ABOUT THIS EXERCISE: Look through the material below. Return exactly the lines from the one with "Instruction: Click the back" through the one with "is (999, 706).", both included.

RECORDS TO USE:
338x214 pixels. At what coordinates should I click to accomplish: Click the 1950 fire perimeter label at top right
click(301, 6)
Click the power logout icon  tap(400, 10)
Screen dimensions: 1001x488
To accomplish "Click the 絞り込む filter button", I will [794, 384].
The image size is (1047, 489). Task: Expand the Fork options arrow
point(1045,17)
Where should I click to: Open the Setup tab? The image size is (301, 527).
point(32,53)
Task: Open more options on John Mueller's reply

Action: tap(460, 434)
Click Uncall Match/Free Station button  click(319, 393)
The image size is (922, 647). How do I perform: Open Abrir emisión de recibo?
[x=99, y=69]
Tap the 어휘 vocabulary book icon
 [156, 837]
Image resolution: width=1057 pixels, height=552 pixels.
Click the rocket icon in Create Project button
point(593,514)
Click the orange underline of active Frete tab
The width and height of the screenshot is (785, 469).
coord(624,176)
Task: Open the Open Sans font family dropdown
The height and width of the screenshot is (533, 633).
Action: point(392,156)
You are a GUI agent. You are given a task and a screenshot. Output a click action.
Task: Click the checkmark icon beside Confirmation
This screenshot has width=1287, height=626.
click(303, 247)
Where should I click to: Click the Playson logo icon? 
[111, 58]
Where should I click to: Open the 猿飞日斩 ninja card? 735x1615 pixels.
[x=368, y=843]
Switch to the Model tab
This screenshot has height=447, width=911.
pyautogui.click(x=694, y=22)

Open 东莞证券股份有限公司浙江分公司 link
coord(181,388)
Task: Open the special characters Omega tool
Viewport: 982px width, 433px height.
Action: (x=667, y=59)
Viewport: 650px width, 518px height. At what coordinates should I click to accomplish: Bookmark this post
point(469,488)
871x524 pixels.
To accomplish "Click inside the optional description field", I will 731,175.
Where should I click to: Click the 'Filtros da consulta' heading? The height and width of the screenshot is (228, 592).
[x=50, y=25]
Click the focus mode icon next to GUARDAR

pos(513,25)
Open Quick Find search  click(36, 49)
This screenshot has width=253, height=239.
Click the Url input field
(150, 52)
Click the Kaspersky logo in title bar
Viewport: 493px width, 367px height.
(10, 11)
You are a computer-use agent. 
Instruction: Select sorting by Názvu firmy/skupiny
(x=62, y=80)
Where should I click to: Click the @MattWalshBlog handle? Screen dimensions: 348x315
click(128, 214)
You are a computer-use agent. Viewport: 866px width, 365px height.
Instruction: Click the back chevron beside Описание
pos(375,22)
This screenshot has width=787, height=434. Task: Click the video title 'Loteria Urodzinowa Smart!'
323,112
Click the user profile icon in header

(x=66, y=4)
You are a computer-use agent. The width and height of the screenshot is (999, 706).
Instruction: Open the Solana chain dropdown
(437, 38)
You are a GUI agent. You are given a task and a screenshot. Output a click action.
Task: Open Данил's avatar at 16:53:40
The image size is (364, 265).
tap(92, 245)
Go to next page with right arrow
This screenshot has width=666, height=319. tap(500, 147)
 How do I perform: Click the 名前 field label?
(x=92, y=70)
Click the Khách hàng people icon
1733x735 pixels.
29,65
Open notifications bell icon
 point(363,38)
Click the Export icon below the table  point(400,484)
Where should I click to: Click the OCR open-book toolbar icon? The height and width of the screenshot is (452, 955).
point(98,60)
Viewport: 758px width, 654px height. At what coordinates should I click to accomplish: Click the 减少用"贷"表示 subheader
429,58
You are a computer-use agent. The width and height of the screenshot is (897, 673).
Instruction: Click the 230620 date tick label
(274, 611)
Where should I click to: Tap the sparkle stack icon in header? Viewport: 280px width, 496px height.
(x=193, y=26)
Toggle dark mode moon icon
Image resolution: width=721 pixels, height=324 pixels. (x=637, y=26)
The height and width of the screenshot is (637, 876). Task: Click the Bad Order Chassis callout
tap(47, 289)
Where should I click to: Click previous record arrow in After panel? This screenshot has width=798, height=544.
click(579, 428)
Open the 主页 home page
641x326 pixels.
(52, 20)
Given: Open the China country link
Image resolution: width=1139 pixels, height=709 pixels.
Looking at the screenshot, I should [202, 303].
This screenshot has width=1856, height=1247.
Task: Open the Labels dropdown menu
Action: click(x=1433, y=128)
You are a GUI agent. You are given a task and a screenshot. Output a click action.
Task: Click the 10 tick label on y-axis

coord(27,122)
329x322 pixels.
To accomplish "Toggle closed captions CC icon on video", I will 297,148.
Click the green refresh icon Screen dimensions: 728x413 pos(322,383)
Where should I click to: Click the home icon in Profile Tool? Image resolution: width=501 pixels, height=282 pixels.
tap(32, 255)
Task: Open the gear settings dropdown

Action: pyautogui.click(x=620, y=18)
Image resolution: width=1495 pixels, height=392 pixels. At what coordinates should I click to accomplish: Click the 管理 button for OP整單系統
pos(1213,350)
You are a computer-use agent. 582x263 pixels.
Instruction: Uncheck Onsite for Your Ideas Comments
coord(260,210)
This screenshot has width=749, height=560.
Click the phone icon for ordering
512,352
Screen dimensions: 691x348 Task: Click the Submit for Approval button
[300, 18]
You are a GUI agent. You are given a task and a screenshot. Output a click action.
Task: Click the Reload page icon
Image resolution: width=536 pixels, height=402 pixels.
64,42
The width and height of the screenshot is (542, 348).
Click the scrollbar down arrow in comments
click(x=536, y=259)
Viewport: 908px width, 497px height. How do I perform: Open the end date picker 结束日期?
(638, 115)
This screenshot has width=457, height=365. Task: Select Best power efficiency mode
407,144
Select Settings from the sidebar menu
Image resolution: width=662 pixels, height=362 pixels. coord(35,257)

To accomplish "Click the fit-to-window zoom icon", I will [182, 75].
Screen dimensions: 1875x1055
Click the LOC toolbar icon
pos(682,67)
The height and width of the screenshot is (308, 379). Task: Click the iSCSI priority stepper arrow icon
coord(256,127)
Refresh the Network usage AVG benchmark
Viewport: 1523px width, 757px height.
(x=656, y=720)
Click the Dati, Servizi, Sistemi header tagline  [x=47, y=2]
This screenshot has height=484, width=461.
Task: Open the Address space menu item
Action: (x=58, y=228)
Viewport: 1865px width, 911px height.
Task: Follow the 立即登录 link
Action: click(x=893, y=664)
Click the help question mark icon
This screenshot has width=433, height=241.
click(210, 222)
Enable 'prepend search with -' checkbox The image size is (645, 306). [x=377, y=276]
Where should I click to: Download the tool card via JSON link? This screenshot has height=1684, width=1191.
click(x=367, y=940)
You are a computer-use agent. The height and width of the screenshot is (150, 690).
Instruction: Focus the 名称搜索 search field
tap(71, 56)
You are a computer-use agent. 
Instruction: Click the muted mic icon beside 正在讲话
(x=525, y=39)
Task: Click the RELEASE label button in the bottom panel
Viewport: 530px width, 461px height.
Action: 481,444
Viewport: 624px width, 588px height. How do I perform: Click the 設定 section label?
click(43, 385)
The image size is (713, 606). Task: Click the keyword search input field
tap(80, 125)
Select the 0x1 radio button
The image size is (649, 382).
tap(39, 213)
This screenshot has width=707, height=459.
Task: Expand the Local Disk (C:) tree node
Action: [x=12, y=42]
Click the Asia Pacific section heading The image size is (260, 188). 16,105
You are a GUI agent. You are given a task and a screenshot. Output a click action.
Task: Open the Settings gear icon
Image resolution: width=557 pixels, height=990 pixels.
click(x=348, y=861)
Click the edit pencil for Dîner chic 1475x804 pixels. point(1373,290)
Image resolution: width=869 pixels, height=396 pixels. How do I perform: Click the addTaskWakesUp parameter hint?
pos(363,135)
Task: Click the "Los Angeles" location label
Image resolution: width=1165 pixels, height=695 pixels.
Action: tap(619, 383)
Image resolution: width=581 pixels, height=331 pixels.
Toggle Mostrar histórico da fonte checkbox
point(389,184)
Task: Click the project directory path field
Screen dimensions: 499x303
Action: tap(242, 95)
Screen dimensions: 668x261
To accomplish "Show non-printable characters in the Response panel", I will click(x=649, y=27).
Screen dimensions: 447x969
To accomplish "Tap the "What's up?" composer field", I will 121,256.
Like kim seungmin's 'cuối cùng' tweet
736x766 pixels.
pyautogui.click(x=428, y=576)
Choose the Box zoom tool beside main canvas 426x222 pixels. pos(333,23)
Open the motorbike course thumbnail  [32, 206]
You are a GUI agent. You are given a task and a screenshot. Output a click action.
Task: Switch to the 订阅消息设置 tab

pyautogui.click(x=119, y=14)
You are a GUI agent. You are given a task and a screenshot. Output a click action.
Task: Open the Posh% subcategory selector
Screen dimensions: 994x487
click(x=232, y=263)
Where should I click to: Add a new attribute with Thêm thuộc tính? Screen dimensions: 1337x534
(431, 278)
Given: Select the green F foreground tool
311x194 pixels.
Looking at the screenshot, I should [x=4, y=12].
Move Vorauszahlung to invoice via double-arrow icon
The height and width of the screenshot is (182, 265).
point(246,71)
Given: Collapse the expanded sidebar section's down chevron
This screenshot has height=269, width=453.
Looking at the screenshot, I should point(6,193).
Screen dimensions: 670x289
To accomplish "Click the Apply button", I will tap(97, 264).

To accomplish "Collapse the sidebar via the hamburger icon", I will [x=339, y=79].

TASK SOLUTION:
Instruction: Click the back chevron beside Описание
pos(375,22)
This screenshot has width=787, height=434. Task: Click the video title 'Loteria Urodzinowa Smart!'
323,112
Click the user profile icon in header

(x=66, y=4)
You are a computer-use agent. The width and height of the screenshot is (999, 706).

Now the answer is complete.